Solanki recently joined ASU as an assistant professor in the School for Engineering of Matter, Transport and Energy, one of the university’s Ira A. Fulton Schools of Engineering. He combines expertise in solid mechanics and material science to study the microstructural properties of materials and predict their behavior under various conditions.
The Minerals, Metals & Materials Society (TMS) has awarded Solanki and two co-authors its 2011 Light Metals Magnesium Best Paper award for the report detailing their research on light-weight metal alloys.

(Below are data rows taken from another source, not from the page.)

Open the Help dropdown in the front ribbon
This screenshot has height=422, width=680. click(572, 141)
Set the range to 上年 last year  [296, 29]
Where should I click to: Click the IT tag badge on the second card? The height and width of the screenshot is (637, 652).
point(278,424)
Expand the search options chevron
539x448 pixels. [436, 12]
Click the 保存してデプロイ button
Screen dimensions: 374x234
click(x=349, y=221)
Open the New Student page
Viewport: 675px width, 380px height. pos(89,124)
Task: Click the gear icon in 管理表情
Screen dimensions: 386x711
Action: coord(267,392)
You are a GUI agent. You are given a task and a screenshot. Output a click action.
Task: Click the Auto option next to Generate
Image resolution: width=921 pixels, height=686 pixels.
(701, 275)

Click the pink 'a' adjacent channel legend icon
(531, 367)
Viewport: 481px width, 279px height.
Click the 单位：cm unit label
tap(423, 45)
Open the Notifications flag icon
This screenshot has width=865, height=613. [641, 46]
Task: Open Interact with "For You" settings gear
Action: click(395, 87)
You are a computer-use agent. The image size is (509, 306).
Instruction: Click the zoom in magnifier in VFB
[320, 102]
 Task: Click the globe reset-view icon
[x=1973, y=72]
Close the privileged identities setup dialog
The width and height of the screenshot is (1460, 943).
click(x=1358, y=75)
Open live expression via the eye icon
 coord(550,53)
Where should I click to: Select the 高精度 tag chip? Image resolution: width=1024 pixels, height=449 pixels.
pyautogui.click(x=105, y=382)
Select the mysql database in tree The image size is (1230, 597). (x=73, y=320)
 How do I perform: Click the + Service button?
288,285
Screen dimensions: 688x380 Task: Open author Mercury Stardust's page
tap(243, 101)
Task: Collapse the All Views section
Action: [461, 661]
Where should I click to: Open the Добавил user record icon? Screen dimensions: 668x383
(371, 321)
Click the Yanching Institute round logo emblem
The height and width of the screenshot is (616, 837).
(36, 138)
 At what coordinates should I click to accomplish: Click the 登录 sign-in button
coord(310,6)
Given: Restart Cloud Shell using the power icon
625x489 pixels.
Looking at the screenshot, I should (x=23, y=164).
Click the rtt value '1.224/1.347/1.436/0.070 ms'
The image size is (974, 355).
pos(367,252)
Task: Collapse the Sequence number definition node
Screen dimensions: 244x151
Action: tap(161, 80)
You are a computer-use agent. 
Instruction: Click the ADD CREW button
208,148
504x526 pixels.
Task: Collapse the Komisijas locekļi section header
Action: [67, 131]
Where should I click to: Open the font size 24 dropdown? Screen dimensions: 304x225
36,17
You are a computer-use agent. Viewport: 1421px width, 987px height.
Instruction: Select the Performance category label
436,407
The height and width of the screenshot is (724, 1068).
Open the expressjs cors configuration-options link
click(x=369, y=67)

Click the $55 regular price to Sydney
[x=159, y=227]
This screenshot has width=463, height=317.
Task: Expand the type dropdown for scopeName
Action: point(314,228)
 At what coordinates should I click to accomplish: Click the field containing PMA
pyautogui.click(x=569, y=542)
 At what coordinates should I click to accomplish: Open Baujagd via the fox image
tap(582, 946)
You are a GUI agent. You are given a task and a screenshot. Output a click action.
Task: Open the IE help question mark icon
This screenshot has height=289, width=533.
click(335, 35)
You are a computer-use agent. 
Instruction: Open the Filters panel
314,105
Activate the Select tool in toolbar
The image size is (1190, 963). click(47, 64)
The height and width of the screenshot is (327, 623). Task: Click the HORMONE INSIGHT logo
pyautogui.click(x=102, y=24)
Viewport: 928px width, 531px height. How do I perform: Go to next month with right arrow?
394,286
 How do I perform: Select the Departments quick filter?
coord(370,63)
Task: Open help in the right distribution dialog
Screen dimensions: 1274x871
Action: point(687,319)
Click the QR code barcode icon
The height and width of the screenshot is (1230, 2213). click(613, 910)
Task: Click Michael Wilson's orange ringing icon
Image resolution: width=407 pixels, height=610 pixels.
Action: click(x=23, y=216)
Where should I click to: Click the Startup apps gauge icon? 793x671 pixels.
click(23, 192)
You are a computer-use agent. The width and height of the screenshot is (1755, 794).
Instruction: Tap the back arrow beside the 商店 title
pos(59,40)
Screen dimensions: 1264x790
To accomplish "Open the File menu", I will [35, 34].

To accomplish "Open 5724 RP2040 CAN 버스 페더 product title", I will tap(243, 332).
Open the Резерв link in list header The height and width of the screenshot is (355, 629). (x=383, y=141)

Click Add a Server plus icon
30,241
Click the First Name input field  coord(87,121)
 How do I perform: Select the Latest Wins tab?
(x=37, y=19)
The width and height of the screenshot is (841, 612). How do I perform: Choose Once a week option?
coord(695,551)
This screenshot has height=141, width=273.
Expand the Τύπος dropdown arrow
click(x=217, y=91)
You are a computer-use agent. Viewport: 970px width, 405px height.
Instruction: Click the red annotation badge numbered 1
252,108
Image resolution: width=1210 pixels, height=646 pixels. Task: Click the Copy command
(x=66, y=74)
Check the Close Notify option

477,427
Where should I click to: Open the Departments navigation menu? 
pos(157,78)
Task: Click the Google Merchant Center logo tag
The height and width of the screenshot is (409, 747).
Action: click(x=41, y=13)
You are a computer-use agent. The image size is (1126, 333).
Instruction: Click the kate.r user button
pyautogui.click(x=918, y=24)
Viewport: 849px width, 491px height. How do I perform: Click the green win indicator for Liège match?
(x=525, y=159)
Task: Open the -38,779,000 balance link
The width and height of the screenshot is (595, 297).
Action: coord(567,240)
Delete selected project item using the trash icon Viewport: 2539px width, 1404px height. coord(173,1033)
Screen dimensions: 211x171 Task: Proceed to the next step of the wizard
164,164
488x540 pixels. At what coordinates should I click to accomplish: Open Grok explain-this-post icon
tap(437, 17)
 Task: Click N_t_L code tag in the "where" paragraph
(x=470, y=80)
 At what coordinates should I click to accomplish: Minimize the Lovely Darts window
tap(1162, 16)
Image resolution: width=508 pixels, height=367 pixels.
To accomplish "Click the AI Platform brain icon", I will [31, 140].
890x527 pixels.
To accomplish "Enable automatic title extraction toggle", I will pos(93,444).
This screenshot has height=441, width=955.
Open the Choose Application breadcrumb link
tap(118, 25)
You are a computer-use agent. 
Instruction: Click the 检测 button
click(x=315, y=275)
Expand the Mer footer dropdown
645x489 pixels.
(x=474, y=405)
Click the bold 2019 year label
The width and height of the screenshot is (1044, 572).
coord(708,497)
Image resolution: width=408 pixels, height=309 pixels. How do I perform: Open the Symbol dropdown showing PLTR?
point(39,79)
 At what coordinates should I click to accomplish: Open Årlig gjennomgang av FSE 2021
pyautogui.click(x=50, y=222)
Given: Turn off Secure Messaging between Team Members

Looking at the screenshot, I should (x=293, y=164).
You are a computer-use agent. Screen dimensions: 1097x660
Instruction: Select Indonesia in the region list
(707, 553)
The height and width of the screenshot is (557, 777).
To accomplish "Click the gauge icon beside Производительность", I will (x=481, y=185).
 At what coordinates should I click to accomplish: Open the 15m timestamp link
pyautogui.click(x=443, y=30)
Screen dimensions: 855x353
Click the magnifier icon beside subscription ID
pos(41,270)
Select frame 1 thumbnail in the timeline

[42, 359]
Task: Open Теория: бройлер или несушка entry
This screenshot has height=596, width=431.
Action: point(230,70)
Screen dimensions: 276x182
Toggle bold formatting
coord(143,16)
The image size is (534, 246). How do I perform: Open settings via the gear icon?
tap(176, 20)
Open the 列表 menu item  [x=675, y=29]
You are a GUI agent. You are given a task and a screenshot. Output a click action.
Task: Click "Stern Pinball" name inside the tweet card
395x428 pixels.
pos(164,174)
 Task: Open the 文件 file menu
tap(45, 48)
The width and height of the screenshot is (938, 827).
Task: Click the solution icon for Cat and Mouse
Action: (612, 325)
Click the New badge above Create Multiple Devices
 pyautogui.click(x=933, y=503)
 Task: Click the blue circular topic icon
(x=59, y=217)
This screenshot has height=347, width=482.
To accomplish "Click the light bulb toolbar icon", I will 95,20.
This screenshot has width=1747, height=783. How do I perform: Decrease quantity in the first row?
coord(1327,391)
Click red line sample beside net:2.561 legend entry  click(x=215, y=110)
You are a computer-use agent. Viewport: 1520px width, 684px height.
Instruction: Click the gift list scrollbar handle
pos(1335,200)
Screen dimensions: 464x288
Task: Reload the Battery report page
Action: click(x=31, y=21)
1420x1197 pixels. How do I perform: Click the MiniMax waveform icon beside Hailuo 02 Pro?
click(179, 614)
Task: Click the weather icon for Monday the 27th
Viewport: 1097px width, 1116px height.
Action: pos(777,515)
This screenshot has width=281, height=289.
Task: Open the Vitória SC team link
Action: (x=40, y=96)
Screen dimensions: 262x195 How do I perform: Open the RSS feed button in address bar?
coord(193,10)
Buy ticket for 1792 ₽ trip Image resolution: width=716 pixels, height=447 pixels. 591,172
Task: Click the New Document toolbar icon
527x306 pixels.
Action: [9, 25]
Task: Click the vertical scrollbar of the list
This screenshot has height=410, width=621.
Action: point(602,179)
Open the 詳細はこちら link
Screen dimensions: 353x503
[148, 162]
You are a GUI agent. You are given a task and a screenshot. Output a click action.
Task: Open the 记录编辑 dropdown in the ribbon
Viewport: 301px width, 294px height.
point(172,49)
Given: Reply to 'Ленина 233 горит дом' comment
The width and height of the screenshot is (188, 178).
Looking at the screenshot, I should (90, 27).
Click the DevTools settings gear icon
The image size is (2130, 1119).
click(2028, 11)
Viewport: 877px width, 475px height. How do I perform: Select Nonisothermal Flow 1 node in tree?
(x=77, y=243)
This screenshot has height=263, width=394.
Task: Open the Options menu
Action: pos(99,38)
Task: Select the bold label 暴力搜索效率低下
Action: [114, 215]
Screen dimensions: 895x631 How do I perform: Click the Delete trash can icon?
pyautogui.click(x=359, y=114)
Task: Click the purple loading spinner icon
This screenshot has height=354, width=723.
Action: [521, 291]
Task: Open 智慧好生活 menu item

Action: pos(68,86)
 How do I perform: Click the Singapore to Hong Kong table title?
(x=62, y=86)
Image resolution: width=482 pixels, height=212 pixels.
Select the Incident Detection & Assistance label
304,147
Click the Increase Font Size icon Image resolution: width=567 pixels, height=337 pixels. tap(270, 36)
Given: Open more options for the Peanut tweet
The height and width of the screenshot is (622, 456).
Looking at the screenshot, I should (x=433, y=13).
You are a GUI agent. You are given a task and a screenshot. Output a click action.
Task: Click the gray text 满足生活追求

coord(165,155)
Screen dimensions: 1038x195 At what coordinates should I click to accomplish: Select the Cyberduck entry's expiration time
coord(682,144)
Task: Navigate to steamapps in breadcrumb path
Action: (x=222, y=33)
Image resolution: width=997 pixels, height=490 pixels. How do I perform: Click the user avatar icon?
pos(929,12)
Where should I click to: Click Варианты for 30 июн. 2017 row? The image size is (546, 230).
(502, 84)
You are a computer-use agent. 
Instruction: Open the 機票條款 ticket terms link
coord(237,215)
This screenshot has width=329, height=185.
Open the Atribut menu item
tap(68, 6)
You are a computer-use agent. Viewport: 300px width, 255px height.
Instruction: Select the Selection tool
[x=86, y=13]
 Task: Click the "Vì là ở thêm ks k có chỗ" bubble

He has been aided by Mehul Bhatia, who is pursuing a doctoral degree in mechanical engineering at ASU, and Amitava Moitra, a former postdoctoral fellow at Mississippi State University who worked there with Solanki. Bhatia and Moitra are the winning paper’s other co-authors.
Titled “Effect of Substituted Aluminum in Magnesium Tension Twin,” the paper addresses a major challenge in development of new alloys. It involves finding ideal concentrations of new solutes that can be added to base metals to optimize their performance. Solutes are substances that dissolve into another substance in solutions.
The solute additions are critical to enhance the deformation and failure modes of materials, which occurs both when alloys are manufactured and when they are subjected to complex loading such as in a crash impact, Solanki explains.
Understanding how the metal alloy will respond in such circumstances provides information needed to make effective adjustments in the ratio of the solute to the base metal in a solution. That ratio is important in affecting the mechanical properties of an alloy to produce an optimal performance.
In the award-winning paper, Solanki’s research team demonstrates use of a nanoscale simulation technique to reveal how an aluminum substitution in pure magnesium affects its deformation and its behavior when the material fails.
“Our research provides a fundamental understanding of the role of solutes on deformation and fracture modes of metal alloys,” Solanki says. “This will guide the science of designing structural materials with enhanced properties and performance capabilities.”
He is working with magnesium and magnesium alloys because they are particularly light-weight materials that also offer the advantage of being highly recyclable.
“With the world’s energy needs increasing, energy efficiency and conservation become more important. More effective light-weight structural materials that help reduce the energy consumption needed for transportation will contribute to meeting that goal,” Solanki says.
Prior to coming to ASU, Solanki was an associate director at the Center for Advanced Vehicular Systems at Mississippi State University, where he earned a doctorate degree in 2008.
He has published more than 50 peer-reviewed journal and conference papers and he serves on the editorial board of the Journal of Surfaces and Interfaces in Materials. His paper “Finite element analysis of plasticity-induced fatigue crack closure: an overview,” published in Engineering Fracture Mechanics, was one of the most highly cited papers from 2002-05.
Solanki won the 2008 Henry O. Fuch Award from the Society of Automotive Engineers International for outstanding achievements in fatigue and fracture mechanics.
Solanki and Bhatia will be presented their best paper award from the Minerals, Metals & Materials Society at the organization’s annual meeting in March in Orlando, Fla.